I work to help connect parents with their little ones through attachment focused, family centred sleep support. So what is the secret? Well, I've no doubt you know it's never quite as simple as the perfect bedtime routine or a well timed "dream feed"...
but the secret the sleep industry really doesn't want you to know?... Is that you really and truly are equipped to know everything your baby needs already. No. It doesn't always feel that way, and I can understand why. With an avalanche of advice on Google, conflicting opinions from self proclaimed experts and more pricey one-size-fits-all sleep plans than you can shake a stick at, these seemingly helpful resources can often serve to distract and undermine the most important resource you have as a parent- your instincts. Standing in the way of building a deep trust within those instincts, is books, apps and various other vehicles of intense tracking and box ticking exercises.

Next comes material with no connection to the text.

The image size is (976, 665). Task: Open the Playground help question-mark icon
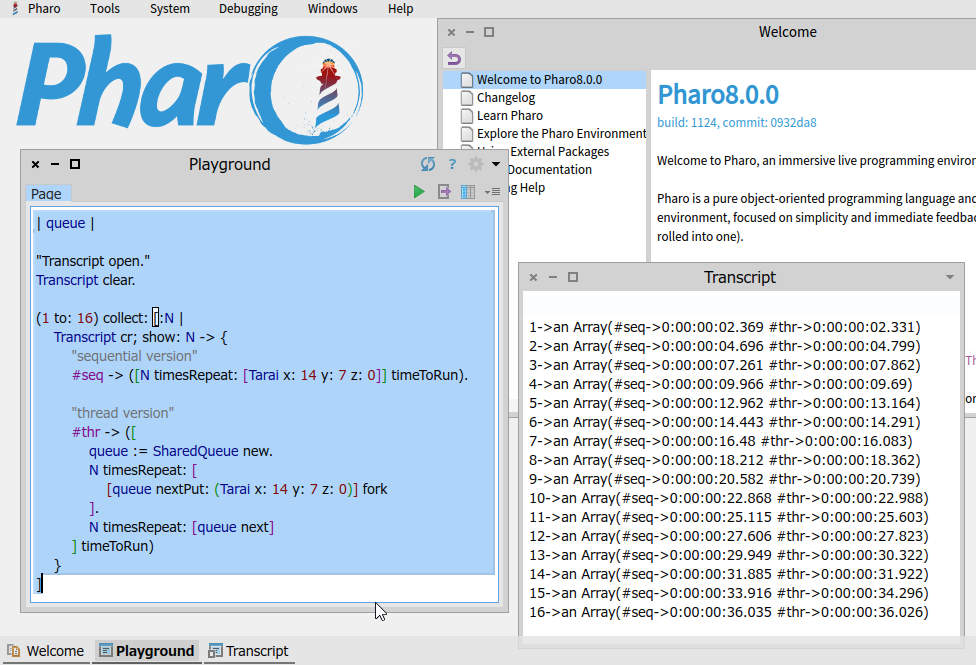pyautogui.click(x=452, y=164)
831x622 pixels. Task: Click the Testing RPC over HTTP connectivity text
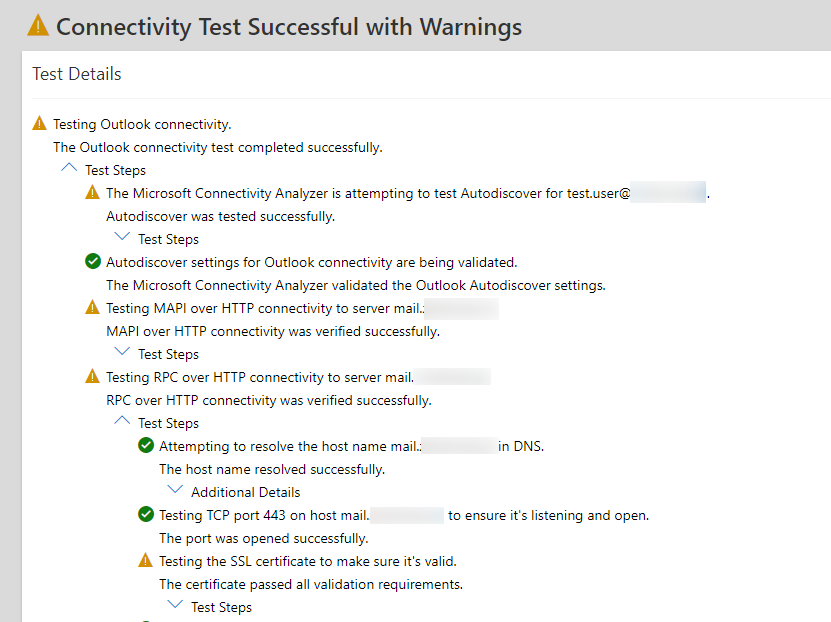click(260, 377)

When I consult with the families in my care, rarely am I blowing minds with unheard information- I'm almost certain you've googled it all. There is no gatekeeping, I provide the evidence and information and empower you to make informed choices that feel aligned with that gut instinct. Your baby, your child, is telling you everything you need to know about them and what they need, if only we could drown out the noise to truly see them. I facilitate bringing parents clarity in their own choices, to feel that they understand what their little one needs- or, if it all feels a little chaotic and uncertain, that they feel a quiet confidence in managing the trickier days (and nights!) So, what are the three things I promised insight too, I hear you say? 1. Teaching your baby to sleep is often touted as the key- that sleep is taught and you must teach is the holy grail to long term success. We are often told that we must toughen children up to the harsh realities of life. That being firm and hard will somehow make life easier in the long run. Instead of considering how we might make the world softer, by raising compassionate and empathetic adults, for future generations of communities that make for a kinder world. The same can be said for sleep.

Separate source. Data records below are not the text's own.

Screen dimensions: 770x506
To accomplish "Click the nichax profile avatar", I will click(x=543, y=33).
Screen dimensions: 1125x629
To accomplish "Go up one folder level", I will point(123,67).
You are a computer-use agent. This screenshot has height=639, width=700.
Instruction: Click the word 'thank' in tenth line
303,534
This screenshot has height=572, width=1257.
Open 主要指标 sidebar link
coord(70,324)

Instead of forcing our children into society set norms- 2 hour naps at lunch, 6.30pm bedtimes and so on, no matter their protest, discomfort or personal preferences.
Instead of removing comforters such as dummies and special teddies - "sleep crutches" as often termed. or rushing to night wean because of increasing peer pressure...
Why not refocus our efforts on creating great environments. Safe relationships where babies can communicate (yes, often via crying) and be respectfully responded to, instead of left alone.
Why not provide primary care givers who are tired from being that responsive parent overnight, the practical and emotional infrastructure they really need? Rather than spouting nonsense of bad habits... Why not shift the lens to allowing our baby to lead, rather than conforming to teach what has become so expected of us?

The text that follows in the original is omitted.